Le bureau est un organe indépendant. Son responsable est nommé par le président de la république suite à la proposition du Sénat. Dans son activité, il procède d'une manière indépendante et il n'obéit qu'aux lois et aux autres prescriptions juridiques. La seule façon d'intervenir dans l'activité du Bureau n'est possible que sur la base de la loi. L'activité du bureau est financée par une partie indépendante du budget de l'État de la République tchèque.

B. Les compétences du bureau

Le bureau assume les compétences suivantes :

- la surveillance de l'observation des devoirs stipulés par la loi pendant le traitement des données personnelles,

- la gestion d'enregistrements des avis faits d'après le § 16 et du registre des traitements des données personnelles autorisées (ci-dessous seulement registre),

- l'acceptation des suggestions et des plaintes des citoyens sur l'inobservation de cette loi,

- le traitement et l'accessibilité au public du rapport annuel sur son activité,

- les autres compétences stipulées par la loi,

- le débat sur les infractions et les autres délits administratifs. Il inflige des amendes d'après cette loi.
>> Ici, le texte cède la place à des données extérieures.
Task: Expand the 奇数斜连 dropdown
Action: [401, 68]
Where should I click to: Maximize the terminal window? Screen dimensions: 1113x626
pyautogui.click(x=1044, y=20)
3. Le conseil pour les émissions radiophoniques et télévisuelles

A. La position de l'institution

Le conseil pour les émissions radiophoniques et télévisuelles est établi par la loi numéro 231/2001 en tant que bureau administratif assumant la fonction publique dans le secteur des émissions radiophoniques et télévisuelles ainsi que dans celui des émissions achetées.
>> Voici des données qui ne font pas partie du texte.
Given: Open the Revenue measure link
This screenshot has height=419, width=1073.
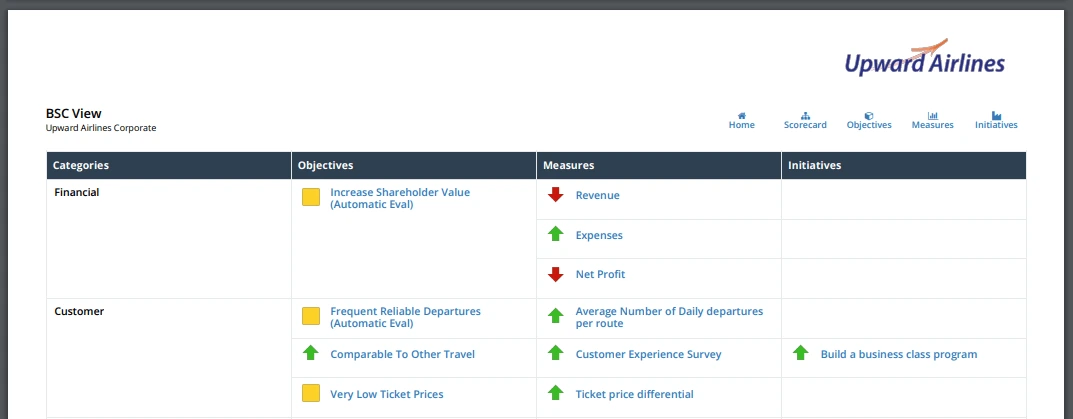Looking at the screenshot, I should click(597, 196).
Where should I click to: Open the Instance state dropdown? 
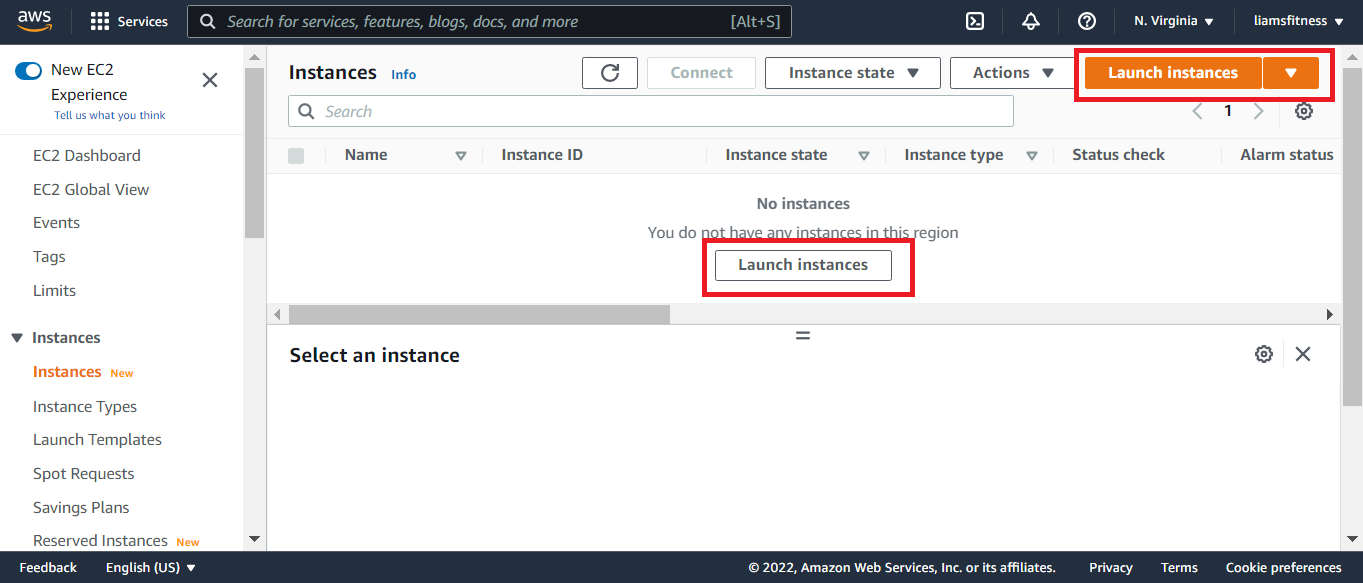pyautogui.click(x=852, y=73)
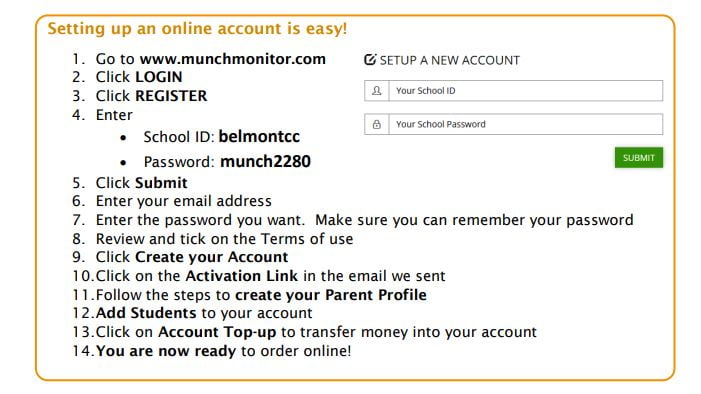Click the bold LOGIN word in step 2
This screenshot has width=701, height=394.
tap(159, 77)
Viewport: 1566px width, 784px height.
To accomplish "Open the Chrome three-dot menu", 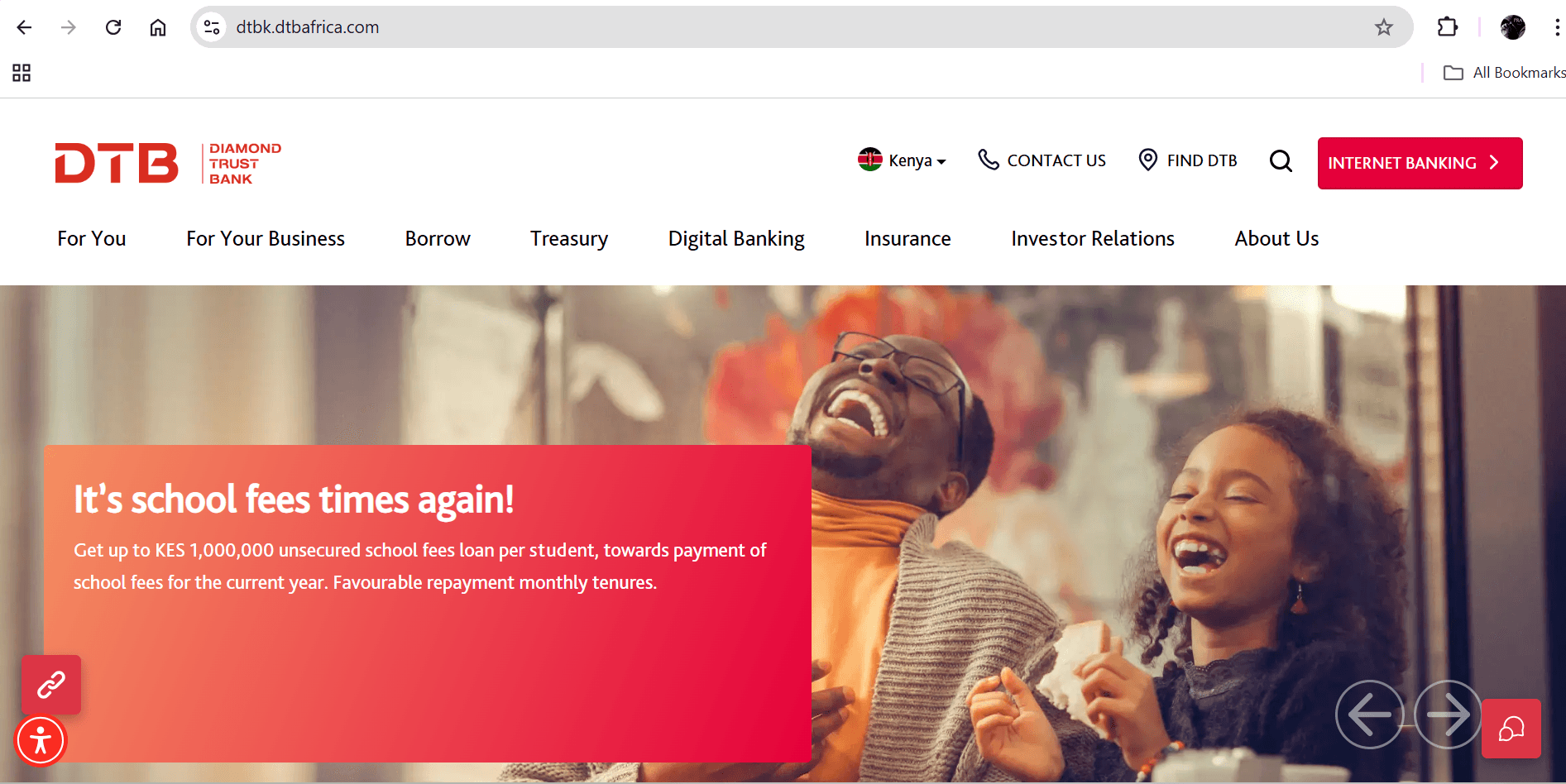I will click(1556, 27).
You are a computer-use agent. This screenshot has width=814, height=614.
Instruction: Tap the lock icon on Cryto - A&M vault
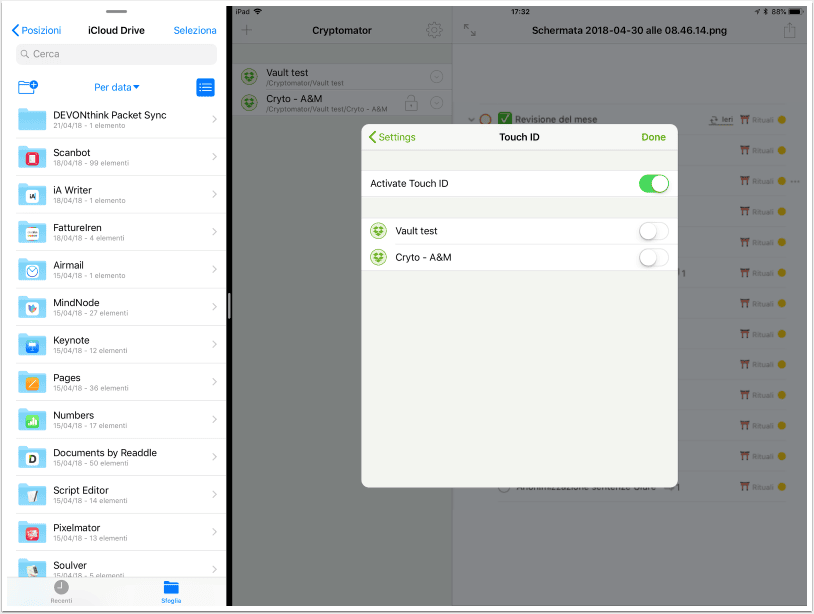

Le conseil est formé par 13 membres qui sont nommés et destitués par le Premier ministre suite à une proposition de la Chambre des députés. Leurs mandats durent 6 ans.
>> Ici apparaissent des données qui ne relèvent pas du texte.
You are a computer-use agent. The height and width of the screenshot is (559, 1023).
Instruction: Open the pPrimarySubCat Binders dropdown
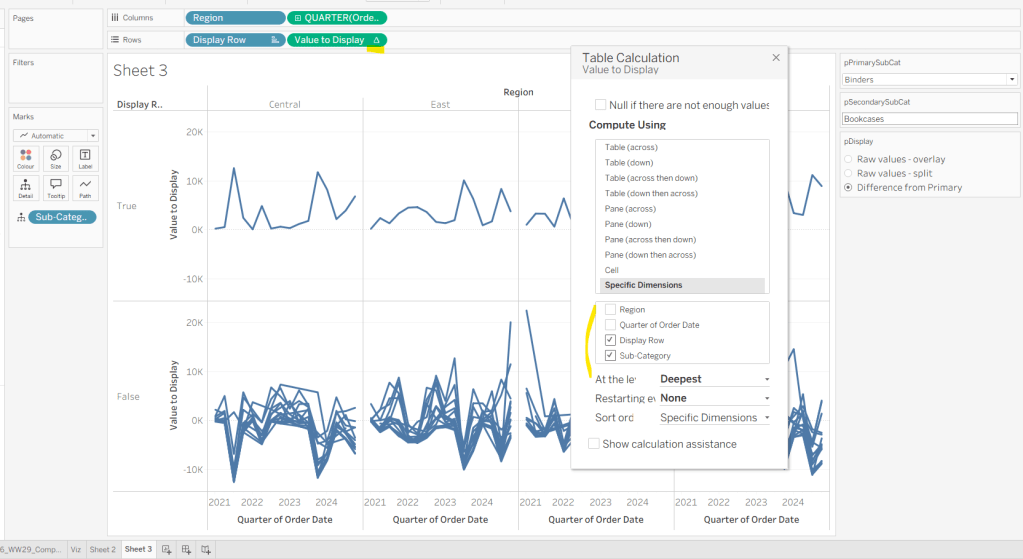click(x=929, y=79)
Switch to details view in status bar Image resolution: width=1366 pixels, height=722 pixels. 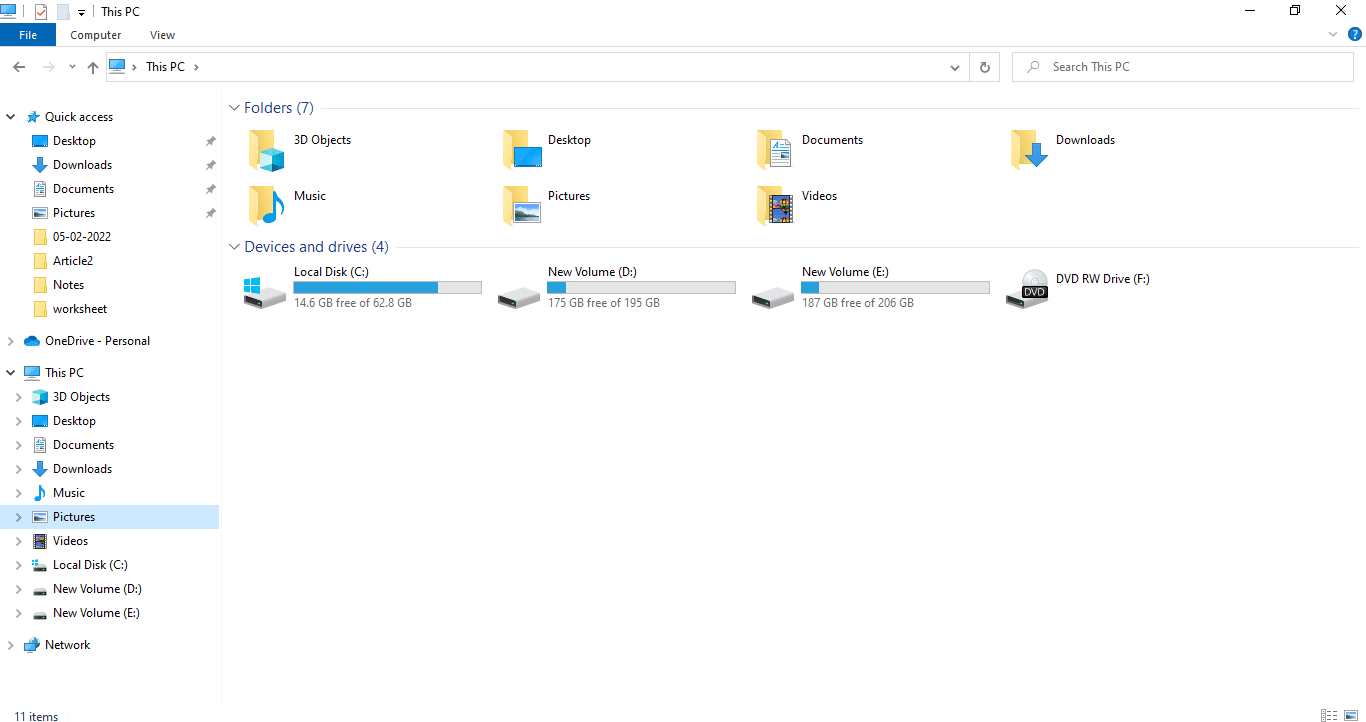1327,716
Le conseil décide suite à une majorité absolue des voix de ses membres. Ses décisions sont donc indépendantes et ne sont pas liées aux directives des autres institutions.

B. La compétence du Conseil

Le conseil est un bureau administratif qui exerce la fonction publique dans le secteur des émissions radiophoniques et télévisuelles (ci-dessous seulement « émissions ») ainsi que dans celui des émissions achetées et en plus :

- il surveille la sauvegarde et le développement de la pluralité de l'offre des programmes et des informations dans le secteur des émissions et des émissions achetées.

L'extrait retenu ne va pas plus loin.